映画「ペパーミントキャンディ」

以前noteにて刺さる感想を読んで、これまで見れずにいた『ペパーミント・キャンディー』を見た。鑑賞してからしばらく経ってしまった。

中年男性が橋の上で鉄道自殺を図るところから始まり、そこに至るまでの20年間を遡りながら描いた作品。
なぜ人生に絶望したのか、どのように破滅に向かうのか、韓国の現代史とともに逆行して紐解いていく。(ネタバレあり)

列車の前で「時間よ戻れ!」と叫び、そこから破綻した結婚生活、出会いと別れ、警官や軍隊での暴力的な経験、美しかった初恋の思い出…をたどっていく構成が秀逸だった。


主人公は、軍隊時代に誤射して女子学生を殺してしまう。次に警官になったけど、警察では拷問が横行しみずからも暴力をふるうように。自分の手はよごれ、恋人の女性にはふさわしくないと思ったのか彼女から遠ざかっていく。

この映画は、一人の青年が、過酷な出来事の犠牲となり、人格が変わってしまったことを描きたかったのだろうか。
一文なしになった人生末期の彼は「俺の人生を台無しにしたやつは多すぎて選べない!」と、銃を手にしながらいう。

主人公は自分で破滅の道をあえて進んでいったように見える。初恋の女性の前で他の女性を触ってみせたり、奥さんや子供との生活を大事にしなかったり。
彼は、自分も周りも大事にしない選択肢をとっている。

軍隊で女子学生を誤って殺したことが彼の罪の意識となり、自分は幸せになってはいけないと思うようになったのだろうか。そこから幸せになることをどこか諦め、捨て鉢に生きることを選んだ。

ちょうど映画を見た時期に京アニ放火事件の裁判があった。酷い虐待や不登校を経験した被告は、社会からの疎外感を抱えてきた。だからといって大勢を殺していいわけはない。

この主人公を弱い、自己責任とはいえない。外から傷は見えづらい。彼は誰にも本音で頼れずに、傷を回復させることが難しくて、そのまま自己破壊的な行動を取り続けたのかもしれない。個人の人格をないがしろにする軍や警察組織でどうにもできずにすり潰されてしまった。あの経験がなければ、、好きだった女性と幸せになれたのか、それはわからない。
彼の性格は脆くて、あれらの経験がなくても、どこかで自滅的行動をとってしまうのでは、とも思ってしまうが。

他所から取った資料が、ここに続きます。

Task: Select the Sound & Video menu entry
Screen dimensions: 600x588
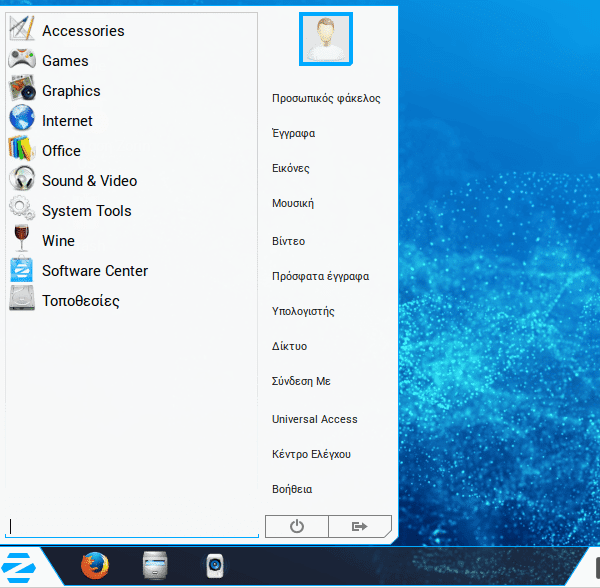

最後のセクションは、若い主人公が初恋女性と出会う川べりのピクニックシーン。男性が数十年後に自殺を図る場所である。
「カメラを担いで名もない花を撮り歩きたい」と話す純朴な男性の姿に、結末を知っている視聴者は辛くなる。「ここは前にも来た気がする」というのが夢なのかなんだか、不可逆の時間を巻き戻ってきたかのような錯覚を起こさせる。

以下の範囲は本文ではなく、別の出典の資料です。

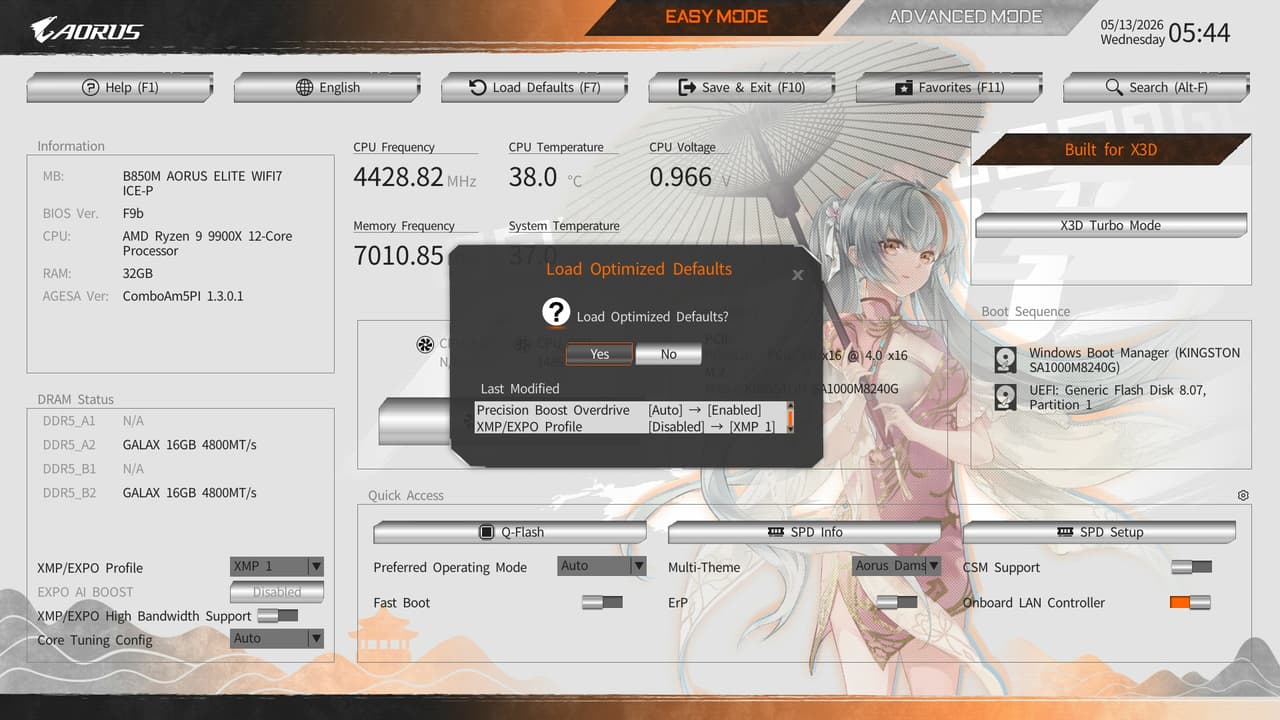
Task: Click the Last Modified list scrollbar
Action: pos(789,417)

ペパーミントキャンディの使い方がうまくて、セクションを跨いで登場してくる。小説のような重層的な映画だった。
主演のソル・ギョングは昨年末に見た「PHANTOM/ユリョンと呼ばれたスパイ」でもよかった。出自のコンプレックスから捻れた思想を持つ役で、こういう役がぴったり。